The discovery of 39 bodies of Chinese migrants in the back of a lorry in Essex was an avoidable tragedy, according to columnists. They just don’t agree how it should have been avoided.

The Daily Mail

Mark Almond, director of the Crisis Research Institute, Oxford, writes: “Tragically, this calamity is far from unique – indeed something like it was inevitable, given Britain’s and other European countries lackadaisical attitude to the relentless and tragic flow of migrants to Western shores.”

Almond, a lecturer in modern history, lists other similar incidents in the UK and abroad. Each leads to politicians and pundits expressing regret and promising to make sure it never happens again, he says. “Then, after a decent interval, the costs and complexity of doing anything to stop the trade in human cargo means a few cosmetic measures are adopted but things go on much as before.”

There is no simple solution he says. “The tenacity of the migrants will not evaporate with the platitudes of politicians... Nor will the geopolitical pressure behind mass migration vanish overnight.”

Almond points out that the one in 50 death rate for those crossing the Mediterranean means they haves a better chance of survival than that faced by Britons and Irish people who emigrated to America in the 19th Century. “Why wouldn’t today’s migrants.. take the same risk?”

But then he moves on to refer to the migrants in familiarly pejorative, dehumanising terms. Turkey’s President Erdogan is threatening to “open the floodgates” of Syrian refugees, “ he adds, warning: “letting a second human tsunami into the EU in this way would recreate the political chaos unleashed in Germany and its neighbours in 2015.”

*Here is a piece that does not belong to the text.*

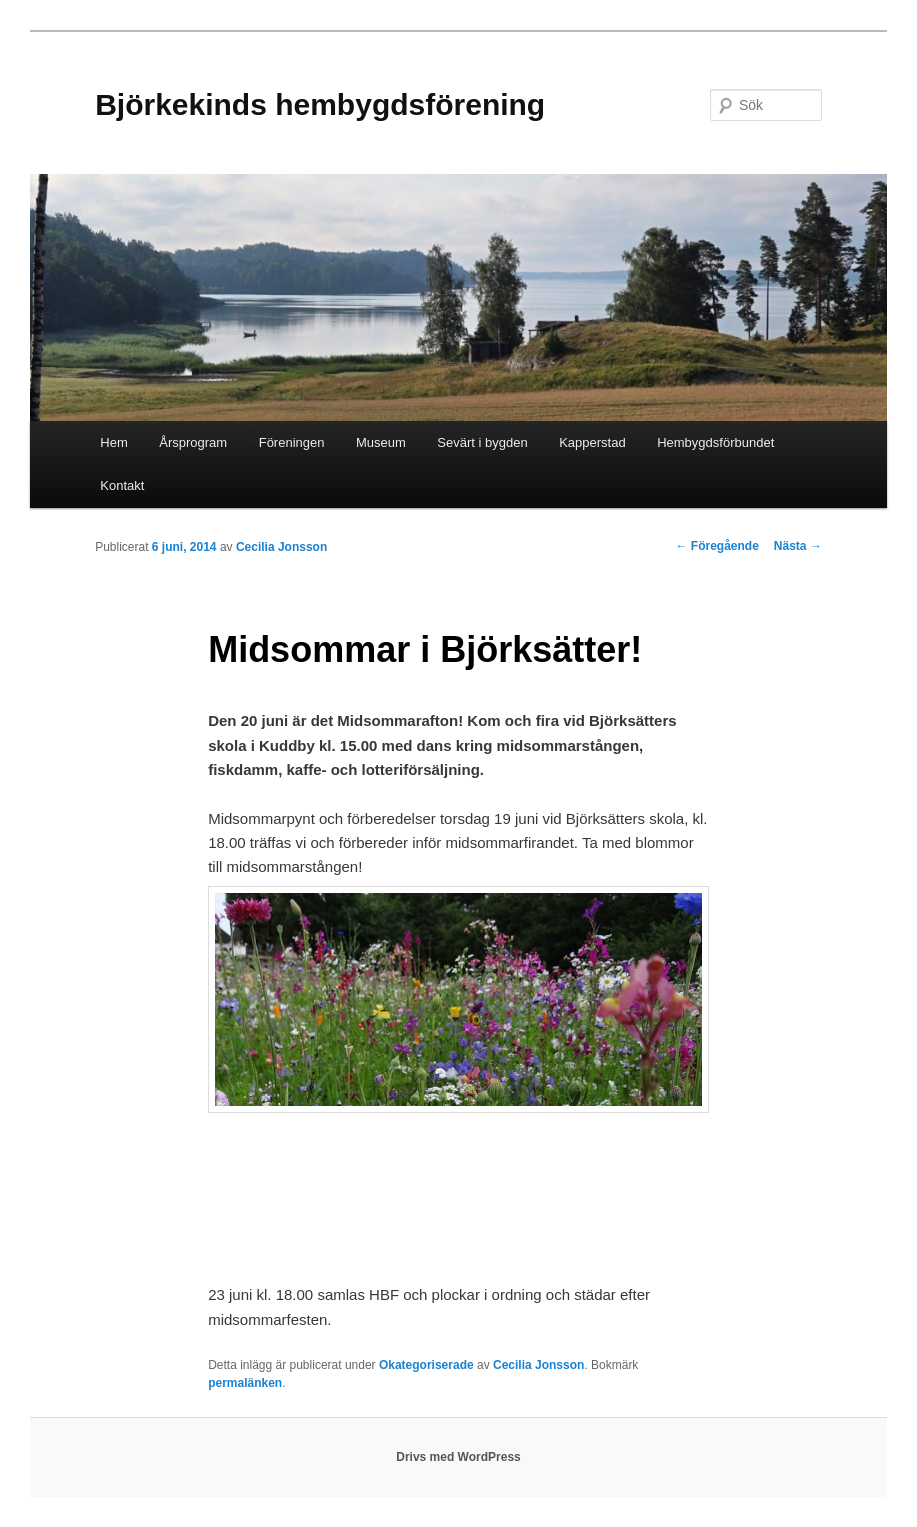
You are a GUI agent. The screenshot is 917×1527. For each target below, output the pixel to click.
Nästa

Having suggested there are no easy answers, Almond concludes Westminster must ‘beef up’ border security, use thermal imaging and patrol boats to detect stowaways and people in dinghies. “Surely our island can get its own borders in order if it really wants to stop this criminal traffic in lives.”

The Guardian

More border control is not the answer, argues Daniel Trilling, author of a book about refugees and Europe. He has met people who have willingly adopted all kinds of risky methods of transport, he says. “A knee jerk response is to demand tougher controls: more security infrastructure at the borders; tougher punishments for those people who try to make these journeys and those who facilitate them. Yet such disasters do not happen because of a lack of border control - they are the price of it.” Politicians foster the illusion that migration can be switched on and off like a tap, Trilling says. But tough controls force people into ever more desperate measures.

“There is a series of other questions we should also be asking,” he argues. Why would people travel in this manner at all, what is pushing them from their homes? Why couldn’t they claim refugee status elsewhere in Europe? Would some have come here by legal routes if the system were not so slow? “By asking these questions we recognise that the people who suffer at our borders are not simply passive victims, but individuals making decisions and trying to take control of their lives.”

The Scotsman

For the paper the people smugglers are “pure evil” plying a lucrative business without scruples. “This is a globalised crime in a world that is, like it or not, an increasingly globalised place. And , as such, it demands a global response.”

No country can tackle people smuggling alone and searching every vehicle is impractical. “Instead an intelligence- led approach in which law enforcement agencies work together to catch those responsible is vital.”

We should reject the “hate-filled rhetoric of right-wing populists about ‘patriotism’ and building walls, physical or mental, against outsiders,” the paper adds, and promote liberal democracy. “for the most part the refugees are fleeing tyrants... because they want to live in a country like the UK. If Syria was a peaceful democracy, they would not need to.”

The Independent

Jo Wilding, a barrister specialising in immigration, also says the tragedy can come as little surprise. “Priti Patel, the home secretary, claims to be ‘shocked and saddened.’ On the contrary, it was entirely imaginable and predictable,” he says.

In fact, it never stopped happening. More than 18,000 people died or went missing in the Mediterranean between 2014 and 2018, he says, and two thirds were never found or identified.

“The EU’s desperation to keep migrants out has left it in a helpless position: keep quiet about Turkey’s behaviour towards our erstwhile allies, or to take the consequences of receiving 3.6 million refugees who have been stranded in Turkey,” he adds. “Perhaps we should be preparing for more bodies.”